In real-world scenarios, many interactions between individuals can be modeled as complex networks. For instance, the spread of rumors in social networks [1,2,3], communication networks between users in email systems [4], and the spread of computer viruses [5]. Furthermore, information spread in these networks exhibits certain diffusion patterns, and certain nodes have a greater influence on the spread process. Accurately identifying these influential spreaders and isolating or immunizing a small number of nodes at a limited cost can effectively inhibit the rapid spread of malicious information such as rumors or viruses. Conversely, in scenarios where the goal is to quickly disseminate information throughout a network, such as the promotion of commodity advertisements to an entire social network [6,7], influential spreaders can be used as the initial communicators, maximizing the efficiency of the information spread.

The majority of research on identifying influential spreaders in complex networks employ node centrality measurement methods to score and rank the influence of all nodes in the network. Common classical node centrality measurement methods include degree centrality [8], betweenness centrality [9], k-shell [10], and others. The simplest method is degree centrality, which only relies on the degree of the node and does not consider other factors. Betweenness centrality calculates the frequency with which the shortest distance between all pairs of nodes passes through a node. The higher the frequency, the more important the node is. The k-shell method recursively removes nodes whose degree is less than or equal to k in the network in each round of operations and assigns a k-score to these removed nodes as k. This process is repeated until the k-score values of all nodes are obtained. Higher values indicate that the node is more important. In recent years, many centrality methods have also been developed that combine multiple factors. These methods also consider network topology information, such as node degree, clustering coefficient, and node neighbors [11,12,13,14,15,16,17,18,19]. Keyou et al. proposed deterministic algorithms, which converge in finite time, for the distributed computation of the degree, closeness, and betweenness centrality measures in directed graphs [20]. Gong et al. proposed a memetic algorithm for community-based influence maximization in social networks [21]. Additionally, some researchers have studied node centrality for specific scenarios. Google proposed a method called PageRank for determining the importance of internet pages, which considers the number of connections between different pages and the weights of neighbor nodes [22].

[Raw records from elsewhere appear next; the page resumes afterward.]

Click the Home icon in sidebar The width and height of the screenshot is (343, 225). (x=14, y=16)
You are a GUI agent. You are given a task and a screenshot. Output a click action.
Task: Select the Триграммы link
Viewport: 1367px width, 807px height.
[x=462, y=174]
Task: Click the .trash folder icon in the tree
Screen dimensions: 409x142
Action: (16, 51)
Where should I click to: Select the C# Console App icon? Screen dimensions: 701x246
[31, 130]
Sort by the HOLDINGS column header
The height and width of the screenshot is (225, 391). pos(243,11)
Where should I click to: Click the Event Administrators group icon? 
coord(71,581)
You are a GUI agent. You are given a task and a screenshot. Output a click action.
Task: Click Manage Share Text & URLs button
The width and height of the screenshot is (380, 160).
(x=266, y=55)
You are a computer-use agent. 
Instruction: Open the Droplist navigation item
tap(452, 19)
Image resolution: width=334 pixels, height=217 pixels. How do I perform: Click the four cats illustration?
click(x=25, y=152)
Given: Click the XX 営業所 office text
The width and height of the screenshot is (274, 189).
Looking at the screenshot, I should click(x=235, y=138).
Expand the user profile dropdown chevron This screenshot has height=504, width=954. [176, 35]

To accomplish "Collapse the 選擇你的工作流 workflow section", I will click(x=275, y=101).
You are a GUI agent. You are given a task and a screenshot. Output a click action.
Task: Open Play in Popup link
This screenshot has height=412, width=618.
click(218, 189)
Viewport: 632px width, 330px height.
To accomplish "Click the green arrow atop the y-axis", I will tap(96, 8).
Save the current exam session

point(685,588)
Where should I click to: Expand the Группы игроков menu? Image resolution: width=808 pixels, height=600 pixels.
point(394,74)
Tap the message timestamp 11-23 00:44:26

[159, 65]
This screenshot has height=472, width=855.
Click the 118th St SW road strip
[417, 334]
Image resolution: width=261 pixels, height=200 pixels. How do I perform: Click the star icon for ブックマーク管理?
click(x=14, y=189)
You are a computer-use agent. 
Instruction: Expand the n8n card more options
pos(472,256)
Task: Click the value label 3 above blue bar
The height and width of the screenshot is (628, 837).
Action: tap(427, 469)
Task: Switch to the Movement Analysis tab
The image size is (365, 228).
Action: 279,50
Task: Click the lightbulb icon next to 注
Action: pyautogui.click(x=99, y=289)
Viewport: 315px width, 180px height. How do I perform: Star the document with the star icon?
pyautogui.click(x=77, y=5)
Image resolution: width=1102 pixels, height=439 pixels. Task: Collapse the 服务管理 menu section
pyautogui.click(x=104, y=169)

The method of identifying influential spreaders based on node centrality is limited to evaluating the spread ability of individual nodes and cannot accommodate scenarios that require the immunization of a group of nodes. For instance, in the context of computer virus propagation, it is often necessary to select a group of critical nodes for immune operations to suppress the spread. Merely selecting the top-k nodes based on the ranking results for immunization may result in overlapping influence scopes between nodes, leading to poor overall immunization effectiveness. Consequently, the academic community has developed various node set influence identification methods, which aim to assess the influence range between different nodes. If the scopes of influence of two nodes significantly overlap, the selection probability of one of the nodes is reduced to determine the node set that can achieve the overall immune effect. Zhang et al. [23] proposed a simple and effective iterative method named VoteRank to identify a set of decentralized communicators with good spreading ability. In this approach, nodes vote on their neighbors in each round, and the voting power of the neighbors of the elected seed node will decrease in subsequent rounds. Inspired by k-shell, Jiang et al. [24] transformed the node selection problem into the problem of finding densely connected groups in the network, and then proposed a heuristic group discovery (HGD) algorithm, which can perform well in large social networks. Additionally, Kimura et al. proposed the SPM and SP1M models, based on the independent cascade model, for natural social network information spread. This model provides a more precise estimation of the influence of the selected node set [25].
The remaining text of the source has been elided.